I continued on with the sanding, moving from the starboard quarter to the forward decks. I used a combination of the palm sander as well as hand-sanding where necessary. Moving onto the foredeck, I was again presented with the repair area where the foredeck cleat was mounted - a repair I was concerned with for at least its aesthetics. There had been some coring work and fiberglass work done here, but the repair did not blend well into the existing raised portions of the non-skid areas. The photos below show significant undulation in the border of the raised non-skid surfaces - both to port and starboard, Laying out a long straight edge, I marked where the border should be and then used the small Makita finger sander to define the correct boundary of the non-skid surface. The smooth surface between the non-skid areas was also severely out of fair, and so with the sander and a short and long straight edge, I took out the ridges and mostly obtained a fair surface.

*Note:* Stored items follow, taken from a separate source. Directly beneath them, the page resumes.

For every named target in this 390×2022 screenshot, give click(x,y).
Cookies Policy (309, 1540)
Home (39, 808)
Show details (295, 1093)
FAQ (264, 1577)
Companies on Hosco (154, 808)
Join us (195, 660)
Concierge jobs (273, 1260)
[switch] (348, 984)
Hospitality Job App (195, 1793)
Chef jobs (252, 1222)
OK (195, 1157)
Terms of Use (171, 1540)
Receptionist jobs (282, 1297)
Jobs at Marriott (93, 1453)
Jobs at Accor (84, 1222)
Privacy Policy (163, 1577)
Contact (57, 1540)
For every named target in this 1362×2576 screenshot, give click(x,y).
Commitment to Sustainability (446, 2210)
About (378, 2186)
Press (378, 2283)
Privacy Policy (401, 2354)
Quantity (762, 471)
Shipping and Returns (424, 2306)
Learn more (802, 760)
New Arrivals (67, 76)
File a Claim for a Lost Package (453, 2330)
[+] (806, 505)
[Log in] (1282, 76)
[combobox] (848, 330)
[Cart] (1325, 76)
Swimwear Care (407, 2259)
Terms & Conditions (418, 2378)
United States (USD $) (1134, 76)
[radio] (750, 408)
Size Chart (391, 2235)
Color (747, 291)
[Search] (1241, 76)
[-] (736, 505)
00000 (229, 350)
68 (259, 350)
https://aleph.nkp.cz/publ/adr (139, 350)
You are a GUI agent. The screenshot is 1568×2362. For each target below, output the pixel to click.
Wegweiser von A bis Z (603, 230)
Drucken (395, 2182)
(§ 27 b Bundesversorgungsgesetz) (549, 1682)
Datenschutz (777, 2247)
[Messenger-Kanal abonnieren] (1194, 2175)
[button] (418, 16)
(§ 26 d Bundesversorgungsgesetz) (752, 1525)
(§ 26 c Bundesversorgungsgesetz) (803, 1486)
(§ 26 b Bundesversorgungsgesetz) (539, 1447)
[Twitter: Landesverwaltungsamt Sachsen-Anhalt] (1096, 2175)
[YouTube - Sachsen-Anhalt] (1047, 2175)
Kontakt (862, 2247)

The fairing compound that I would soon apply would take out the high and low spots and allow me to obtain a fair surface. Hand-sanding would also allow me to blend the raised non-skid surfaces with the previous repair area.
Biscuit came in to the shop with a stainless steel cleat for the single foredeck cleat - an imposter to Cape Dory's original kit. I decided to switch out the stainless cleat for a silicon bronze cleat, and while I was at it I'd go ahead and over-drill and fill the fastener holes for the stainless cleat. Over-drilling would allow me to assess the coring, and so I moved forward with that plan. I used a 3/4" forstner bit to drill through the top skin and the core, leaving the bottom skin intact. I vacuumed up the shavings and sanding / grinding dust and prepped the surface for epoxy by solvent-washing the surfaces. That done, I moved below to remove the backing plate and solvent-wash the overhead. I finished the prep by taping off the fastener holes, from below, in order to prevent epoxy running through.
In the shop, I mixed another batch of fairing compound as well as a bit of non-thickened epoxy to wet out the exposed core and surrounding surfaces. After wetting out the core and deck, I applied the thickened epoxy (the fairing compound) to the over-drilled fasteners holes and the surrounding deck surfaces. The non-skid surface immediately to port and starboard of the cleat were also unfair, so those areas received fairing compound too. My next task will be to fair the poop deck and foredeck with the 6" DA sander and blend repair surfaces with the existing surfaces by hand....and then prime!